• _THE TASK_:
Nothing in the entries may be altered; copy them in full.

• _DATA TO PROCESS_:
= = =
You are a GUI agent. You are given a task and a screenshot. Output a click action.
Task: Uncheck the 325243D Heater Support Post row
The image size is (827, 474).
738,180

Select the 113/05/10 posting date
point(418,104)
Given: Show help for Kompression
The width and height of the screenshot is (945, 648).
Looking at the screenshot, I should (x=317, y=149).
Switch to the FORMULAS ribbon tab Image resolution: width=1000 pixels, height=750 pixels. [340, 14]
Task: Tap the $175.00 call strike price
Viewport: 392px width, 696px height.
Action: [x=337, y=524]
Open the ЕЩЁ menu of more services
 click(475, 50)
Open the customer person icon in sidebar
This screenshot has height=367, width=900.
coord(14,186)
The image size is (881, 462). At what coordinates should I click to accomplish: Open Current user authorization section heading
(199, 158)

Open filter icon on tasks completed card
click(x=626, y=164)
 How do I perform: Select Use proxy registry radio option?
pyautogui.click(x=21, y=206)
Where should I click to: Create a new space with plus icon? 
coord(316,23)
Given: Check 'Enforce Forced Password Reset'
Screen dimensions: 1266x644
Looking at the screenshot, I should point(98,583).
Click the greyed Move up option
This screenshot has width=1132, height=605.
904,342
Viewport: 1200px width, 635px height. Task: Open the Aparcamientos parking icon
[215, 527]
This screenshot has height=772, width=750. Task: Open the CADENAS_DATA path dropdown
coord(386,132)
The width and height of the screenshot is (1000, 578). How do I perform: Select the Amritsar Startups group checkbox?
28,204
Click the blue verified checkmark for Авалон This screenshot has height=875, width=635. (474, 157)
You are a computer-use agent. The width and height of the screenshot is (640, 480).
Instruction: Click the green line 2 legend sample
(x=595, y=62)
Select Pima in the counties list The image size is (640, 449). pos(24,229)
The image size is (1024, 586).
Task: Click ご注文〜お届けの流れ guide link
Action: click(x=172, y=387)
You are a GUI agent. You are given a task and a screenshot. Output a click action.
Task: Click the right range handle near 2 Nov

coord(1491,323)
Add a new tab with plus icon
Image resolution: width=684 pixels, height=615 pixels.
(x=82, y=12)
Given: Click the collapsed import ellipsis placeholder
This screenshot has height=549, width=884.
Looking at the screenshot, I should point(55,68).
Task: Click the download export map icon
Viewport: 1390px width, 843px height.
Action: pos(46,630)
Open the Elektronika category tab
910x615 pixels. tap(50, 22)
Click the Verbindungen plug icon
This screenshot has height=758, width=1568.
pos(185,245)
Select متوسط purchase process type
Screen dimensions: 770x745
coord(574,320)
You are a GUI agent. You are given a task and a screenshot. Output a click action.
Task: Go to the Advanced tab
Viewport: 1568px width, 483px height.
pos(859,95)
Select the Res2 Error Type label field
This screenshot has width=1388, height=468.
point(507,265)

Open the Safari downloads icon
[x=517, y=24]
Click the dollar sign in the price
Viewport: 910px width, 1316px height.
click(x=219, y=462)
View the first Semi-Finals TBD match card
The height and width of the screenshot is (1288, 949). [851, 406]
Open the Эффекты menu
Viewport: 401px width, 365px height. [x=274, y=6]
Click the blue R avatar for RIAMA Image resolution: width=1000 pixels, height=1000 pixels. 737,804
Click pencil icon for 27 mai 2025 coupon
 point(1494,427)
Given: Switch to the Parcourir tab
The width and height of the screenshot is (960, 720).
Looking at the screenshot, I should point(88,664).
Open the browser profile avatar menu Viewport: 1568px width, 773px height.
= = =
• _REPLY TO THE EXERCISE_:
You are a GUI agent. You are given a task and a screenshot. Output a click action.
Task: Uncheck the 325243D Heater Support Post row
The image size is (827, 474).
738,180

Select the 113/05/10 posting date
point(418,104)
Given: Show help for Kompression
The width and height of the screenshot is (945, 648).
Looking at the screenshot, I should (x=317, y=149).
Switch to the FORMULAS ribbon tab Image resolution: width=1000 pixels, height=750 pixels. [340, 14]
Task: Tap the $175.00 call strike price
Viewport: 392px width, 696px height.
Action: [x=337, y=524]
Open the ЕЩЁ menu of more services
 click(475, 50)
Open the customer person icon in sidebar
This screenshot has height=367, width=900.
coord(14,186)
The image size is (881, 462). At what coordinates should I click to accomplish: Open Current user authorization section heading
(199, 158)

Open filter icon on tasks completed card
click(x=626, y=164)
 How do I perform: Select Use proxy registry radio option?
pyautogui.click(x=21, y=206)
Where should I click to: Create a new space with plus icon? 
coord(316,23)
Given: Check 'Enforce Forced Password Reset'
Screen dimensions: 1266x644
Looking at the screenshot, I should point(98,583).
Click the greyed Move up option
This screenshot has width=1132, height=605.
904,342
Viewport: 1200px width, 635px height. Task: Open the Aparcamientos parking icon
[215, 527]
This screenshot has height=772, width=750. Task: Open the CADENAS_DATA path dropdown
coord(386,132)
The width and height of the screenshot is (1000, 578). How do I perform: Select the Amritsar Startups group checkbox?
28,204
Click the blue verified checkmark for Авалон This screenshot has height=875, width=635. (474, 157)
You are a computer-use agent. The width and height of the screenshot is (640, 480).
Instruction: Click the green line 2 legend sample
(x=595, y=62)
Select Pima in the counties list The image size is (640, 449). pos(24,229)
The image size is (1024, 586).
Task: Click ご注文〜お届けの流れ guide link
Action: click(x=172, y=387)
You are a GUI agent. You are given a task and a screenshot. Output a click action.
Task: Click the right range handle near 2 Nov

coord(1491,323)
Add a new tab with plus icon
Image resolution: width=684 pixels, height=615 pixels.
(x=82, y=12)
Given: Click the collapsed import ellipsis placeholder
This screenshot has height=549, width=884.
Looking at the screenshot, I should point(55,68).
Task: Click the download export map icon
Viewport: 1390px width, 843px height.
Action: pos(46,630)
Open the Elektronika category tab
910x615 pixels. tap(50, 22)
Click the Verbindungen plug icon
This screenshot has height=758, width=1568.
pos(185,245)
Select متوسط purchase process type
Screen dimensions: 770x745
coord(574,320)
You are a GUI agent. You are given a task and a screenshot. Output a click action.
Task: Go to the Advanced tab
Viewport: 1568px width, 483px height.
pos(859,95)
Select the Res2 Error Type label field
This screenshot has width=1388, height=468.
point(507,265)

Open the Safari downloads icon
[x=517, y=24]
Click the dollar sign in the price
Viewport: 910px width, 1316px height.
click(x=219, y=462)
View the first Semi-Finals TBD match card
The height and width of the screenshot is (1288, 949). [851, 406]
Open the Эффекты menu
Viewport: 401px width, 365px height. [x=274, y=6]
Click the blue R avatar for RIAMA Image resolution: width=1000 pixels, height=1000 pixels. 737,804
Click pencil icon for 27 mai 2025 coupon
 point(1494,427)
Given: Switch to the Parcourir tab
The width and height of the screenshot is (960, 720).
Looking at the screenshot, I should point(88,664).
Open the browser profile avatar menu Viewport: 1568px width, 773px height.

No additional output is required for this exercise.